If Majid had a vote, he’d vote Labour, because for now they’re the safe side. ‘Greenpeace, they want to make things like flying more expensive. And Conservatives, they say every man for himself, people won’t get educated if they can’t afford it, no free dental, no free doctors, that’s not fair. If someone’s life could be saved just for money, that’s not fair.’
He thinks that the way politicians talk about asylum seekers is disgusting. ‘They can’t decide who lives here and who doesn’t. It’s their country, yeah, but it’s a free world.’
Majid isn’t certain whether his own parents sought asylum in Britain. He thinks they were granted British nationality because he was born here. He says it’s kind of sad. ‘It’s not their choice. People that have to run away from home, they don’t want to, but they have to leave to live. That’s not fair,’ he refrains, getting louder and more urgent. ‘And then people say we don’t want you here, go back home and die.’ He points to a dictatorship in the corner of the room. ‘That’s not fair. It’s like execution, just a longer way. The thing about this country that’s nice is that every race is accepted. It lets a lot of people in. That’s good.’
Majid didn’t used to care about things like this. He wasn’t that much interested in politics until the war started. When Pokémon cards were out, he just used to worry about them, and his dad would say, ‘Look what’s happening in your country, and you want to buy Pokémon cards!’ He never knew what was going on.

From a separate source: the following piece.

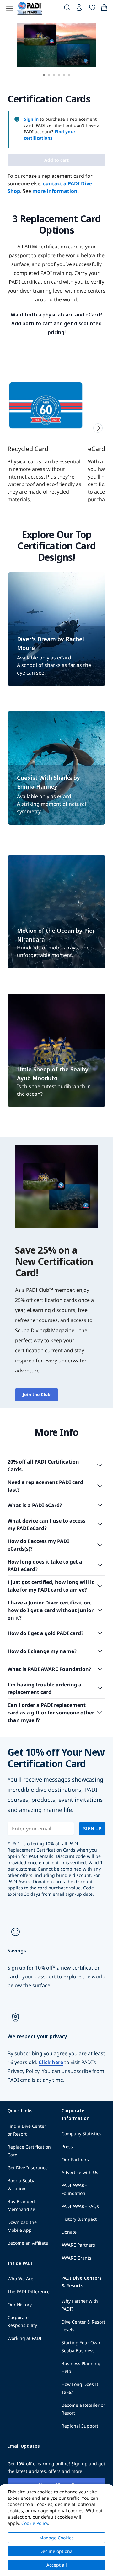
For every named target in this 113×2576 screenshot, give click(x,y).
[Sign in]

He last visited Iraq two years ago. It was a relief to see his family. ‘No matter how many poor people there were, everyone was helping each other out, so everyone was happy and sad at the same time. And you saw everyone unite, not like now when everyone’s against each other and they’re all trying to kidnap children to get money.’
 
; One third of the British Muslim population is under the age of sixteen, and is more likely to grow up in poverty and to leave school without qualifications than average. This is a critical cohort. Many are third generation and negotiating in their daily lives the opposition between Islam and the West that has dominated world politics in recent years. Although research into the attitudes of young British Muslims is minimal, and only beginning to distinguish by faith rather than ethnicity, those working within the community testify that, like Majid, their children have been brought directly to consciousness by events like 9/11, the bombing of Afghanistan, and the war with Iraq.
My interviews with Majid took place before the London bombings of July 2005. Carried out by four young British Muslims, this act of terrorism placed younger members of the community under even sharper scrutiny. After the bombings, according to the Muslim Safety Forum, the total number of faith-related attacks in the capital rose by 500 per cent compared with the same period the previous year.
Shareefa Fulat is the director of the Muslim Youth Helpline, the country’s only support service for young Muslims. Dealing on average with one hundred clients each week, it aims towards the 16–25-year-old age group, although it has taken calls from children as young as twelve.
Fulat says that she did not notice a significant increase in calls after the July bombings. In a sense, the problems that young people bring to MYH are no different from those encountered by their non-Muslim peers – relationship worries relating to family and friends, exam stress, bullying and depression.